Con mi buen dinero ahorrado en Santo Domingo, en los 60 pudimos instalarnos con cierta comodidad en la capital del Sena, donde trabajé duro para abrirme camino, incluso impartiendo clases de pintura en una academia. Adquirí un taller/estudio alto de grandes ventanales al norte, que me proporcionaba la luz adecuada para pintar. París conserva una buena relación de casas con áticos preparados para pintores, debido a su larga tradición en el campo artístico. La capital del Sena muestra casi siempre una luz de grisalla hermosa en la bóveda, que cubre la gran cubeta del río y eso facilita las cosas a la hora de ver y aplicar los colores a los lienzos y las tablas. Es una luz de pura plata. París seguía bullendo de actividades culturales en los museos, fundaciones, centros culturales y galerías de arte; lo único que dificultaba la tarea de abrirse camino era comprobar, no sin asombro, el número interminable de pintores que allí vivían, no sólo franceses, sino procedentes de todas las latitudes y países, sobre todo del Este de Europa. Se hablaba de sesenta mil artistas en la capital de Francia en los años 60. Abrir una trocha en aquella jungla urbana era poco menos que una aventura en la selva virgen. Hubo que luchar de nuevo con todas las fuerzas para abrirse camino. Yo me relacionaba con pintores españoles como Baltasar Lobo, Joaquín Peinado, Manuel Ángeles Ortiz o Hernando Viñes; con todos ellos hice exposiciones colectivas bajo el título de “Pintores españoles en París”. Al fin conseguí un estudio del Ayuntamiento de la capital fracesa, estudios que se concedían a los profesionales reconocidos. Yo pinté con profusión las riberas del Sena y sus gabarras, las calles, parques, avenidas y monumentos de París.

◆ ◆ ◆

* Partes del ejercicio
[1] ¿Cómo se traduce al inglés esta oración del texto sobre París: «Abrir una trocha en aquella jungla urbana era poco menos que una aventura en la selva virgen.»?
[2] Continúa el texto sobre París a partir de su última oración.

* Listado de datos
◆ ◆ ◆

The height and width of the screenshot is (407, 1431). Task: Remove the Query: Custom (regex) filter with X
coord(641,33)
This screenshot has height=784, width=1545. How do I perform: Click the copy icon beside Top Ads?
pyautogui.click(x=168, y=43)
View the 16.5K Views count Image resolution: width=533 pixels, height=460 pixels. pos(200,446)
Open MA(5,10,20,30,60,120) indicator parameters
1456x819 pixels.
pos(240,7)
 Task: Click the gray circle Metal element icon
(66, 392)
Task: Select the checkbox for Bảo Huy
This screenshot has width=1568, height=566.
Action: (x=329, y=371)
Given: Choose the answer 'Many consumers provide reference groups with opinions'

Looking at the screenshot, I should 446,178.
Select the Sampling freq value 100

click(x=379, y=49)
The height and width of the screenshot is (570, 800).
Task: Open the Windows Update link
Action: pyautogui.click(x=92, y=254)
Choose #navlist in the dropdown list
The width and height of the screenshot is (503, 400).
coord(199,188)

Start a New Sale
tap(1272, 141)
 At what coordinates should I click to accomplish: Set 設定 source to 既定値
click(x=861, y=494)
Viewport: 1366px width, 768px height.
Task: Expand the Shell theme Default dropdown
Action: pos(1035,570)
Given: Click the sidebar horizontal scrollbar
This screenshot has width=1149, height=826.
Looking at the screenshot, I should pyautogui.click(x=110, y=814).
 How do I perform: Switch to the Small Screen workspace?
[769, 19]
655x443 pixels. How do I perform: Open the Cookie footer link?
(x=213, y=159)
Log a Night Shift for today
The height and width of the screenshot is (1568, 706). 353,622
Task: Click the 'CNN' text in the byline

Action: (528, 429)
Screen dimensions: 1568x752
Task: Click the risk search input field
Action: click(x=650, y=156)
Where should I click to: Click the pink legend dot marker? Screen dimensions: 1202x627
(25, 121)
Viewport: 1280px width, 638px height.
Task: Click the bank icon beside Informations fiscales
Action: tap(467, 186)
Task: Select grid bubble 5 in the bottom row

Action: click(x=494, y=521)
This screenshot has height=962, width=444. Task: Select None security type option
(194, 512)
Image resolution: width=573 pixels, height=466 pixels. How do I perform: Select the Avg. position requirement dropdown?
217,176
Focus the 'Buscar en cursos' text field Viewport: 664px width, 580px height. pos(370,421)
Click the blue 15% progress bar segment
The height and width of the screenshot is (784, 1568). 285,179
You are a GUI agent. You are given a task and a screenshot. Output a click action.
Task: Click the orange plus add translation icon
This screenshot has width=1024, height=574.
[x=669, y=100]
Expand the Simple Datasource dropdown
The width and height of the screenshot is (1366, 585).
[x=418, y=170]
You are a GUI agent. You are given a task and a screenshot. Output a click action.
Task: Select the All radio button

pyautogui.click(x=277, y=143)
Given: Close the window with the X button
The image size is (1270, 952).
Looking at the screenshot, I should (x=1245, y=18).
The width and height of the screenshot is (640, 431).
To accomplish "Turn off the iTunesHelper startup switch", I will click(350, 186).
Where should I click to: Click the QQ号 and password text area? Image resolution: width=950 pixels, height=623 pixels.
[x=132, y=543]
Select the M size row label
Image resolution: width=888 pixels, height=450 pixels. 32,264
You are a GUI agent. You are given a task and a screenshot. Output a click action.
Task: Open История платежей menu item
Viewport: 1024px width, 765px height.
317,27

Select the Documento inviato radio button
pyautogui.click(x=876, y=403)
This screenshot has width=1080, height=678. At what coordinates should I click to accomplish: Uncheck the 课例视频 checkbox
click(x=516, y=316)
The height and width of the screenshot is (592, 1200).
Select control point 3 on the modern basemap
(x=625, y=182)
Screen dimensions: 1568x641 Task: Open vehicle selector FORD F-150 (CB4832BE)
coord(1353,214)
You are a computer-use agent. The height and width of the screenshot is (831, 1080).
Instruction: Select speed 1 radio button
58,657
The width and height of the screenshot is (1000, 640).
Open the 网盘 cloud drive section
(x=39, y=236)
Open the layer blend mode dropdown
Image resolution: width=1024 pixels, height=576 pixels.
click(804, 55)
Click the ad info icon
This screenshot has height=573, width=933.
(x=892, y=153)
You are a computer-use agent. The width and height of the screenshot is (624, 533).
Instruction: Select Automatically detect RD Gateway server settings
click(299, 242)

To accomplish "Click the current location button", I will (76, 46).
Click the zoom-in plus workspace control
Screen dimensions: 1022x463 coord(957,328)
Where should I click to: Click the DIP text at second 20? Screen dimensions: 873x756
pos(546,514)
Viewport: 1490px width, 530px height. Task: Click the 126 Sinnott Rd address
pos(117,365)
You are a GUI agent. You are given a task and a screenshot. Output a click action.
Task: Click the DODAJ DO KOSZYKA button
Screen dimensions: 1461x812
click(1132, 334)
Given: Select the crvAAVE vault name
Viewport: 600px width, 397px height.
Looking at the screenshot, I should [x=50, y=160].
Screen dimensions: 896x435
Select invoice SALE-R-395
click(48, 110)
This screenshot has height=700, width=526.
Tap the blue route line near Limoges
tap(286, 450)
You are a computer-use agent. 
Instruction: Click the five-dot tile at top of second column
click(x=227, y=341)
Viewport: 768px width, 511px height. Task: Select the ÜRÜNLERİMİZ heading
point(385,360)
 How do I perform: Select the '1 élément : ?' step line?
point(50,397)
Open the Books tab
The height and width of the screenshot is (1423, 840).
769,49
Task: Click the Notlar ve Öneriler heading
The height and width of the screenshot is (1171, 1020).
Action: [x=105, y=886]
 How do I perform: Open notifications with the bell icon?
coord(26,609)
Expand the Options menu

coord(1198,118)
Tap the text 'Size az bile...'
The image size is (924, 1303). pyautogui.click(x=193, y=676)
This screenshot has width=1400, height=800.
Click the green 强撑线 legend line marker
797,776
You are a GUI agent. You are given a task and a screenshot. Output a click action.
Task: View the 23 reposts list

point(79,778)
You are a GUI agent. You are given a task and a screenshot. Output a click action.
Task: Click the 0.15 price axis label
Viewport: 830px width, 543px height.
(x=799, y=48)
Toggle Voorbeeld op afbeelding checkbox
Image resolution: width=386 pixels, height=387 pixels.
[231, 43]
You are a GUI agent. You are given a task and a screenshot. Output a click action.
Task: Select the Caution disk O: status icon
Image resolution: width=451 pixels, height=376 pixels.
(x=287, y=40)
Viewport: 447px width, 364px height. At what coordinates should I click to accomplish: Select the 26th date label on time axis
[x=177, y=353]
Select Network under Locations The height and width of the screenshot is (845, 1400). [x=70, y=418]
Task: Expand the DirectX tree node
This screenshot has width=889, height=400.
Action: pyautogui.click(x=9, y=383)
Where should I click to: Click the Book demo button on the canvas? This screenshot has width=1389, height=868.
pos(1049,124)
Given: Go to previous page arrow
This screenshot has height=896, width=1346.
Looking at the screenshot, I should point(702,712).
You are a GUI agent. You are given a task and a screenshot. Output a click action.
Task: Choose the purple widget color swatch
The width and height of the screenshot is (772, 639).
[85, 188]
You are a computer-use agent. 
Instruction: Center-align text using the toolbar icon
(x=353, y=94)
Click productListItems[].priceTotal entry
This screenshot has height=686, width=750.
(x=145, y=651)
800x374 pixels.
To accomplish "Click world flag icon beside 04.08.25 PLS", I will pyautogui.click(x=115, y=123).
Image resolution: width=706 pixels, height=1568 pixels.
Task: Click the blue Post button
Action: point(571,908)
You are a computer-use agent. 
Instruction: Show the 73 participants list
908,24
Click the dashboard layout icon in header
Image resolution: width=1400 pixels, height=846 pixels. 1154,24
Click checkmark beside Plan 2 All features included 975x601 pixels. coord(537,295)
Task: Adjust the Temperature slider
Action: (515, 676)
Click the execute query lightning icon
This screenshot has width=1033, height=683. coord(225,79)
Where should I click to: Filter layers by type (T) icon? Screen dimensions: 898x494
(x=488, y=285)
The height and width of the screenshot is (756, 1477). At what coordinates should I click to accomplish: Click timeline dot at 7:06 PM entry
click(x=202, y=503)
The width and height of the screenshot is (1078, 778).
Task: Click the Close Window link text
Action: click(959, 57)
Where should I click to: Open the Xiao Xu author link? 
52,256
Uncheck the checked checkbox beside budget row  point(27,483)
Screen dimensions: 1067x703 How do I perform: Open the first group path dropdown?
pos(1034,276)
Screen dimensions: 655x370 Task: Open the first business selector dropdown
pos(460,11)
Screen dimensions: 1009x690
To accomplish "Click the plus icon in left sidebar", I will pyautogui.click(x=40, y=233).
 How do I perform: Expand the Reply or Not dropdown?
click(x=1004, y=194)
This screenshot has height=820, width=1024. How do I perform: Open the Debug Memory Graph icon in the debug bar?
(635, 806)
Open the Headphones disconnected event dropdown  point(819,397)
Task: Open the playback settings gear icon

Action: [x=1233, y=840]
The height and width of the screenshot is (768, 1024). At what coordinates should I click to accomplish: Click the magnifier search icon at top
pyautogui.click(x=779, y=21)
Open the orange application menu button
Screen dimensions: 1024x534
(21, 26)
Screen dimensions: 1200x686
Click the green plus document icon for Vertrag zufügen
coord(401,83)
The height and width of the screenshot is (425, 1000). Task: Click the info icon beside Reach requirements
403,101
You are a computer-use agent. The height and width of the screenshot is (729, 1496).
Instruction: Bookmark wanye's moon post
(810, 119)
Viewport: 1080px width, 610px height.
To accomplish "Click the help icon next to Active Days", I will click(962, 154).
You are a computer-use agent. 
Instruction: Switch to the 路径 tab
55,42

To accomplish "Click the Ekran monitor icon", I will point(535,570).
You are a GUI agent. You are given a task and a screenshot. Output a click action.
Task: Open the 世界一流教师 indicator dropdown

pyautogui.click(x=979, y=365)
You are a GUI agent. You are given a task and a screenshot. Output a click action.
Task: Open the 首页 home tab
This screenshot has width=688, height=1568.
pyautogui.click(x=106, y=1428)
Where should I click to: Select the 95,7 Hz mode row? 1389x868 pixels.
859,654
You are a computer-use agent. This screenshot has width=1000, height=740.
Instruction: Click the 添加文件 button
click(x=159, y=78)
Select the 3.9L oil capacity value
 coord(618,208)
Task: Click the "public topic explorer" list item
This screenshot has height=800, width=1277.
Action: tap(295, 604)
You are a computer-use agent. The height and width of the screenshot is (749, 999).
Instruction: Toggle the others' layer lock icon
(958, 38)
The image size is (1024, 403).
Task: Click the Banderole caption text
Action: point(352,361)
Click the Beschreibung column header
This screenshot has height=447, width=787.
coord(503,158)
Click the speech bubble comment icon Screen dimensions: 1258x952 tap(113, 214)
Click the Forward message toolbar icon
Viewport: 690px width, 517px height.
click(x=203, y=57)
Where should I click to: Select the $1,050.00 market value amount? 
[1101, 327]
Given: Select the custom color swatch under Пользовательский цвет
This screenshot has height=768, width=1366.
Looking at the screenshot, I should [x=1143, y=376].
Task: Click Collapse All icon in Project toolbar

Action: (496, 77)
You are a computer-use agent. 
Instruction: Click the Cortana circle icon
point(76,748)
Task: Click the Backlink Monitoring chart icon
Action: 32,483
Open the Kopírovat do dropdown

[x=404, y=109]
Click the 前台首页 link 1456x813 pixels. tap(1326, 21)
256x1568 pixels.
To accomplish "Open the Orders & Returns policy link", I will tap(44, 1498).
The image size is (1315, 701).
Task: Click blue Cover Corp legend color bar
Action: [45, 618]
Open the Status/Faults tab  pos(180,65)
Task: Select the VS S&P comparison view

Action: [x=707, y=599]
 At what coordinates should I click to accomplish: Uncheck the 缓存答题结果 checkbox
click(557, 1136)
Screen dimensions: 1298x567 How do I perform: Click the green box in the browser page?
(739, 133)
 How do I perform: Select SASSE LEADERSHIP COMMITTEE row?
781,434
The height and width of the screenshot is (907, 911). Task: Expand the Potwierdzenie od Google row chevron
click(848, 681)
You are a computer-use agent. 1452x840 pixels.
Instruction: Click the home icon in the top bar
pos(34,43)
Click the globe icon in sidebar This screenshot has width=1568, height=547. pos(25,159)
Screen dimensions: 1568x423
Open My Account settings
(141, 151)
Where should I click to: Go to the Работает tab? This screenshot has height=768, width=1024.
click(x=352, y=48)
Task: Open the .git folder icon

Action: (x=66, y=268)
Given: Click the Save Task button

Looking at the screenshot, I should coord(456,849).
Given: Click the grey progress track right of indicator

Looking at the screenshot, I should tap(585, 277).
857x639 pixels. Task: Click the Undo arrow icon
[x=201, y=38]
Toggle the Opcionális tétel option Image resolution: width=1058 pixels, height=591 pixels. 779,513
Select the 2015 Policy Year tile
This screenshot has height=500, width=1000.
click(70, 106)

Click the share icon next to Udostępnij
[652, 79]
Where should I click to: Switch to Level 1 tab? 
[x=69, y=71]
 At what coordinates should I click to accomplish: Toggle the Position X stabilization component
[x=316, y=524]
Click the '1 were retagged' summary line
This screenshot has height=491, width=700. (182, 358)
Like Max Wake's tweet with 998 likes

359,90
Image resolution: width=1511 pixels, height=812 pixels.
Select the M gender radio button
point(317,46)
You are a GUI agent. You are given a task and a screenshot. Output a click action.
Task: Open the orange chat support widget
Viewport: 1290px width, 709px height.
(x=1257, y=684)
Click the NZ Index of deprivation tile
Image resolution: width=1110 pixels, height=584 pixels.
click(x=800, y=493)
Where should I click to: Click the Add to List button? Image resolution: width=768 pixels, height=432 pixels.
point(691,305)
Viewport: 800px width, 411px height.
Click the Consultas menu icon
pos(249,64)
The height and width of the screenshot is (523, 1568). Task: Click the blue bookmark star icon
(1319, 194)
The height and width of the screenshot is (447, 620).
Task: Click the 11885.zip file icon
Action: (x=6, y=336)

◆ ◆ ◆

* Respuestas numeradas
[1] Clearing a path through that urban jungle was little short of an adventure in the virgin rainforest.

[2]
Expuse donde pude y mi suerte llegó, sobre todo, de la mano de una galería madrileña de prestigio, la galería Biosca que, enterada de mi reconocimiento en Paris, promocionó mi pintura en la capital de España, desde donde irradió a otras ciudades, sobre todo a Barcelona, a través de la galería Dalmau. El mito de Paris se tenía todavía en España y yo hice una bonita serie de paisajes urbanos, esquematizados en dibujo y simplificados de color sobre la Ciudad de la Luz. Se vendieron prácticamente todos. La crítica fue muy buena con mi obra. Hablaban de los "blancos de Alcalde".
La revista Blanco y Negro, que dependía del grupo ABC, me hizo un amplio reportaje en mi maravilloso estudio parisino, desde el que se veían los tejados de pizarra de la capital ornados con sus pequeñas chimeneas color naranja, que yo había plasmado en buena parte de mis cuadros. Una de las fotos del reportaje, muy interesante, me mostraba a mí entre los reflejos del gran ventanal del taller.
Fue una buena racha, que aprovechamos bien en mi familia para disfrutar la vida francesa con holgura.